→ **PROBLEM TO WORK ON**
Change "more-options-button" to "overflow-menu-button" in the part of the items that opens with the line containing "I want to click on stat-card-total-revenue: Total" and closes with the line containing "coordinates (186, 84).". Write out only those lines, with everything else unchanged.

→ **INFORMATION GIVEN**
============

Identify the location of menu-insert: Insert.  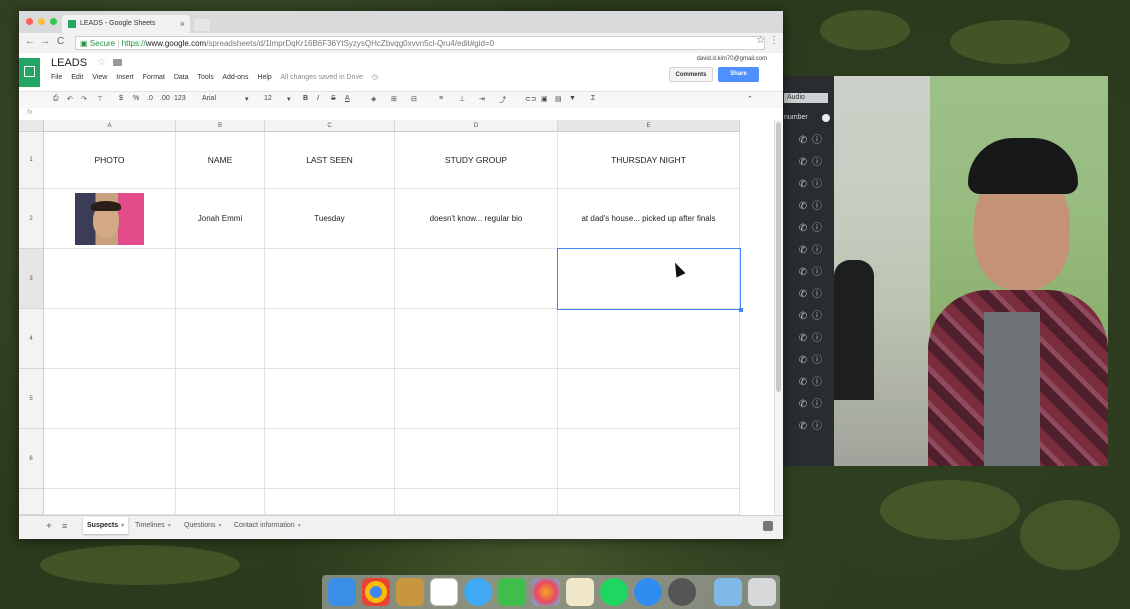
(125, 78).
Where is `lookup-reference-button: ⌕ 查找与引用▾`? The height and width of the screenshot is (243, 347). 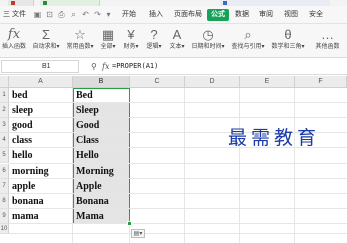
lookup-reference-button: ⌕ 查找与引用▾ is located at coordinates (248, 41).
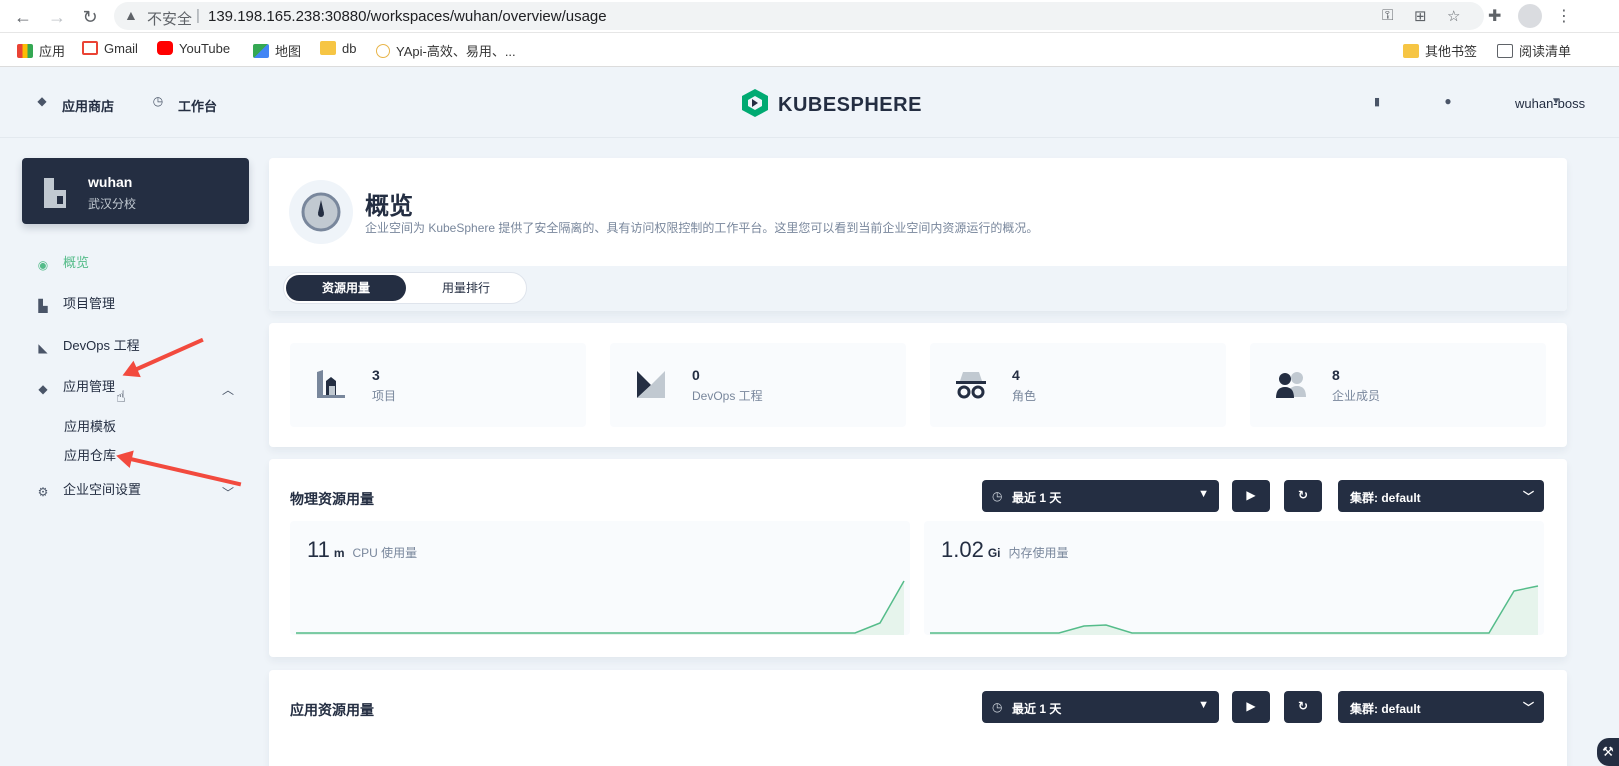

============

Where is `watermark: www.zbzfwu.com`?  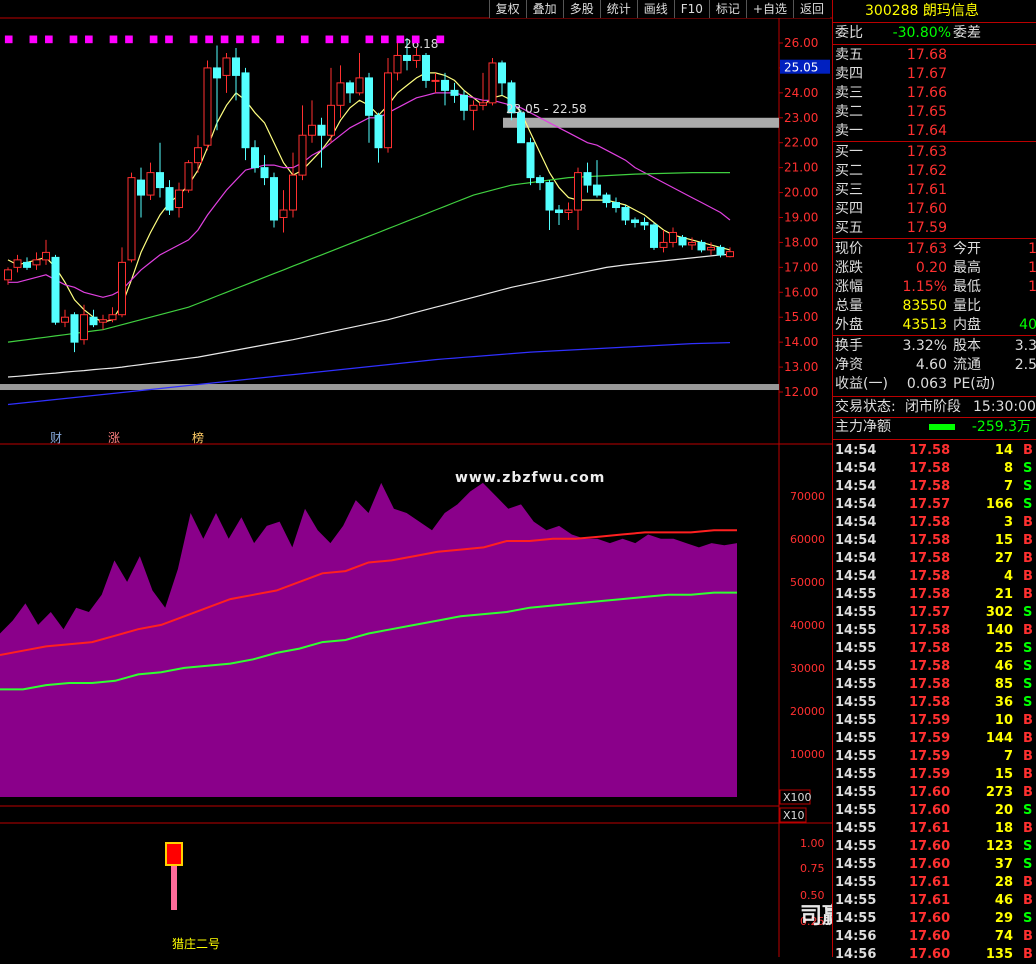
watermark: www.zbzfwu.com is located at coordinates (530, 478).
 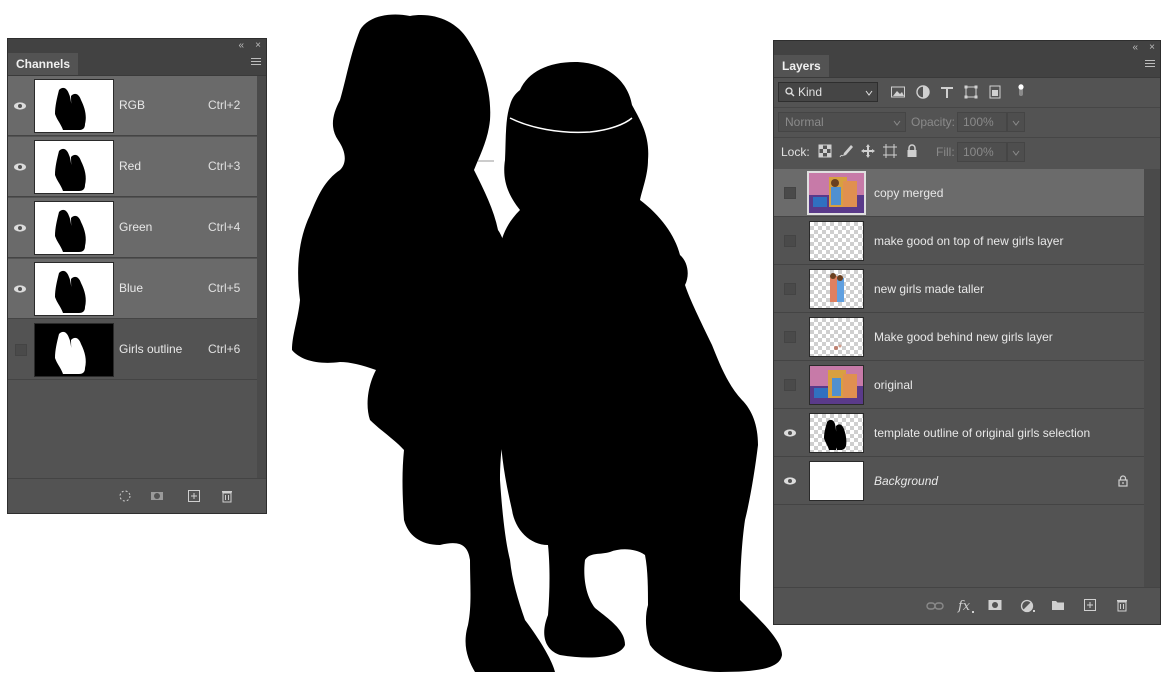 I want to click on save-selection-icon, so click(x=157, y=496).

============

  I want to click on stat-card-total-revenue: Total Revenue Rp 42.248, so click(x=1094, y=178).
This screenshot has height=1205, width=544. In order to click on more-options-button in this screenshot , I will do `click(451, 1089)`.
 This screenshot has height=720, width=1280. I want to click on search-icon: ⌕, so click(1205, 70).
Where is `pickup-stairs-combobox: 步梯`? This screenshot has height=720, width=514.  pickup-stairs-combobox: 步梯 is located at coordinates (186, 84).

============

→ **OUTPUT BELOW**
  I want to click on stat-card-total-revenue: Total Revenue Rp 42.248, so click(x=1094, y=178).
This screenshot has height=1205, width=544. In order to click on overflow-menu-button in this screenshot , I will do `click(451, 1089)`.
 This screenshot has height=720, width=1280. I want to click on search-icon: ⌕, so click(1205, 70).
Where is `pickup-stairs-combobox: 步梯`? This screenshot has height=720, width=514.  pickup-stairs-combobox: 步梯 is located at coordinates (186, 84).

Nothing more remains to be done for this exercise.